This past week, a number of announcements in the digital publishing arena provide both promise and confusion over the immediate trajectory of the space overall, but in particular the magazine and book markets.
1. Adobe unveiled the Digital Publishing Suite at MAX, its annual worldwide developer/industry conference. The product/service, built on Adobe Creative Suite and Adobe InDesign CS5, adds cross platform distribution for magazine publishers as well as a hosted service that facilitates a new work flow/collaboration scheme for resource-constrained publishers.
2. As reported in my blog post on Oct. 27: Barnes & Noble, the nation’s largest physical book retailer, is following up its November 2009 release of the Nook, an e-ink e-reader, with the NOOKcolor, a device that uses a 7-inch LCD/LED screen to display books, newspapers, magazines and a few additional services such as Pandora. The device is scheduled to be available on November 19th and will retail for $249. NOOKcolor uses WiFi to harvest content. It will be built on the Android 2.1 platform which means it will not be able to run Flash, but as the device’s OS is updated, Flash support is likely. The device will not have access to the Android Marketplace at launch. NOOKcolor will support Adobe’s DRM which means it’s likely to continue to allow download of e-books from public libraries.
3. Even before Windows 7 Phone has hit the mass market, Amazon has announced a Kindle App for the smart phone, giving it yet another platform for readers who purchase e-boos from Amazon.
I couple these formal announcements with two key take-aways from panels I moderated at MAX.
1. Magazines are still in their earliest days of understanding the digital opportunity as it relates to reading devices such as the iPad. Two fatal flaws that seem to be a common occurrence are taking published magazine content and created what I’d call “enhanced replicas.” Some are even proud that there’s minor incremental content cost by re-purposing print content for the tablet.

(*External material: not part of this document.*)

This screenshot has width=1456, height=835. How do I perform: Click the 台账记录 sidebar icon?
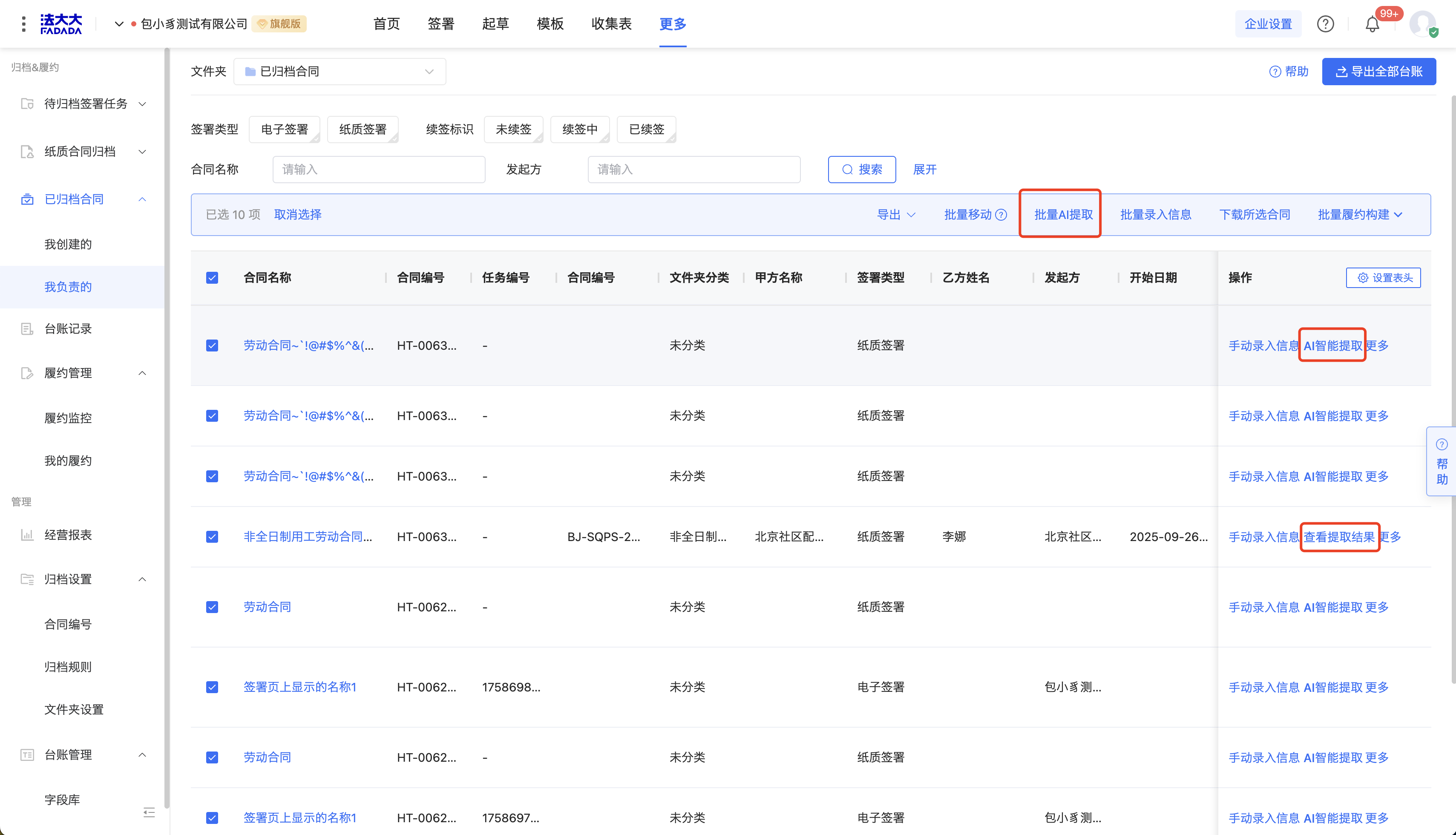click(x=27, y=328)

2. The more erudite book design world agrees that interactivity for the sake of interactivity is lost on most consumers as it only causes confusion. Publishers view interactivity as a “bright shiny object” (my words) and have yet to find its proper place in their respective internal hype cycles.
Piecing together these data points, consider the following:
1. Magazines may have a powerful trajectory ahead, but liftoff will not take place until they redefine the term periodical (why publish weekly when new efficiencies allows you to publish in real time if need be) as well as view the digital channel and device capability as a new publishing paradigm as opposed to a channel for somewhat dressed-up recycled. It will be a pity if publishers don’t view services such as Adobe’s hosted publishing suite as a mean to build collaborative efforts with new visionaries.
2. Magazines cannot get by much longer by ignoring or stating that the lack of advertising solutions for new digital channels is “uncharted.” It’s understandable that warring stakeholders in the device world stand in the way of scalable open solutions, but it’s time for publishers to demand open platforms to capitalize on bringing new, measurable ad experiences to the tablet and other similar devices.
3. Being a Libra gives me the excuse of looking at multiple sides of any issue. I now believe Amazon may not rush into the tablet market because it believes the digital magazine and newspaper opportunity isn’t close enough to build a hardware solution for an unproven market. As the world’s largest bookseller, why not continue to do what you do best.